That's funny about the 'O' endings but the opposite also happens. Dad told me that when he was a young boy newly arrived in the States he worked hard at learning English by watching the the weathercasts because they reuse so many of the same terms. But one thing that really cracked him up was his own determination to sound knowledgeable. The Spanish word for broom is escoba. So he thought the English word would be the same only without the 'A' ending....he called it an 'escob'! I guess that would be spanglish in reverse.
The raino in Spaino stays mainly in the Plano...
From My Fair Lady, in case you were wondering.
We did that in German, too. Only in German, if we didn't know a verb in German we would just say the English verb and add an "-en" to it.
You might be curious to know that the Spanish word for plane is plano.

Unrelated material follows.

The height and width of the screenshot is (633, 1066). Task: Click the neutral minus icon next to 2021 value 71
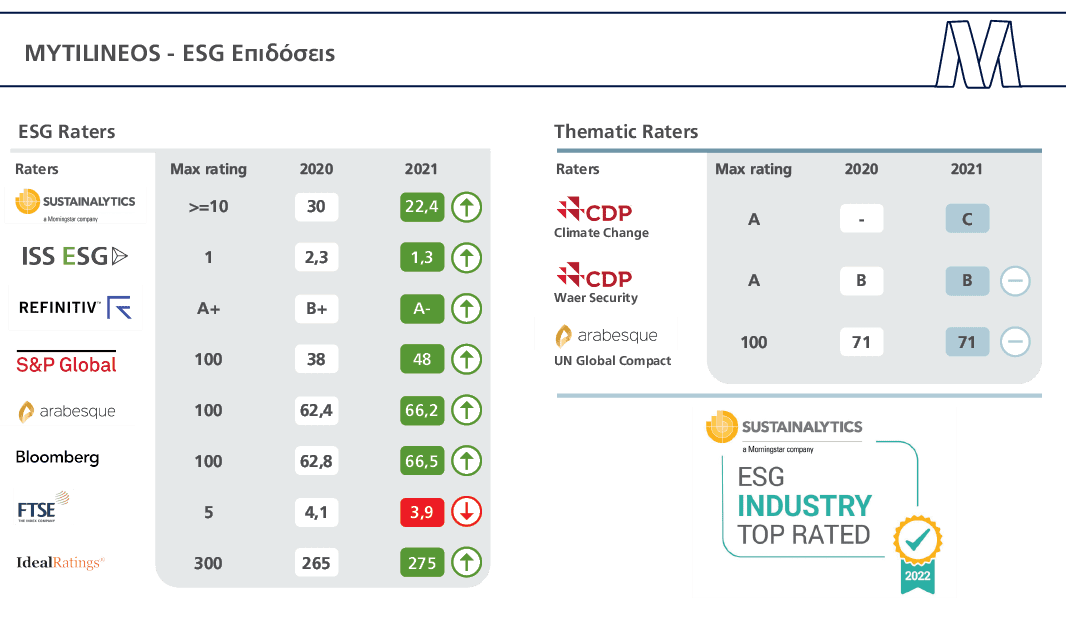[1015, 343]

Plano also means flat. Perhaps in the 1800s before the ubiquitous use of dictionaries, the words plain and plane were interchangeable.
I think this is a misunderstanding of homonyms (AKA homonymophobia) not necessarily a case of Spanglishification. If he meant the city was a plane, meaning a tool used in woodworking to remove layers of wood or a large flat thing, t'would be the correct translation simply by Spanglifying the word.
The reason this simple translation principle works so often, and I am sure you care, is because many English words are derivatives of Latin (the other majority being Germanic based). With Spanish being a Latinate language, many words from both our languages descend from the same Latin origin. In this case the Latin word is planus, which gives English both the word plane and plain; the Spanish got plano and llano.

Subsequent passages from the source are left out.